When different people get into a negative mood, different things happen to them. A lot get angry and start yelling, like a lot of people in my family. Me? I'm too smart for that. I get caustic, argumentative, and hyper-analytical. It's a sign of arrogance I suppose. For example, I sometimes feel like my dad is too passive and does not come across powerfully enough to get what he wants sometimes. So I'd say "What? Why are you not taking action? Do you lack the will to do this? I'd say this in a very caustic way, as if I have all the answers and the other person is so blind to the truth. I do feel an element of that in the mood when it happens.

Other times, when the negative state would get really bad, I would feel like Edward Norton in Fight Club, like "destroying evey beautiful thing" around me. And I'd wonder "Damn! Where does this come from?"

Thankfully, stuff like this happens less because I'm more aware. I highly recommend Eckhart Tolle for this. Sometimes I'll be in the middle of a sentence and realize what I'm doing. I'd realize I was spreadding pain.

▶ Recorded data
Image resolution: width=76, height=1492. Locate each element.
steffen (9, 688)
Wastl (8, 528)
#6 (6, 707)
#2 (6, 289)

▶ Stated problem
Extend the text above about how negative moods show up, picking up right after its last sentence.

▶ Expected output
Why do I do this? Why would I choose this method of running away from the pain (because that's really waht it is) instead of, say, yelling, or over-eating, or going silent and retreating to the computer? Well, since I can remember, I've always had this ability to analyze things and break them down. I'd be able to recall scientific facts like it was nothing - the amount of information in my head now is quite vast and still growing. My thinking process operates like an INTJ, if anyone is familiar with the Myers Briggs Type Indicator. So I suppose that while these things are good and all and it affords me many abilities, when I start feeling negative, the negative side of analyzing, remembering, and compartmentalizing comes out.

I realize more and more the addictive quality of emotional state. I notice all the states I'm in every day (consciously developed awareness), and that emotional states carry a certain MOMENTUM, even if you're aware of them and do not want to be in it anymore.

So now, with all that out there, maybe we can get to the root of our negativity, and accept all the stuff found within us.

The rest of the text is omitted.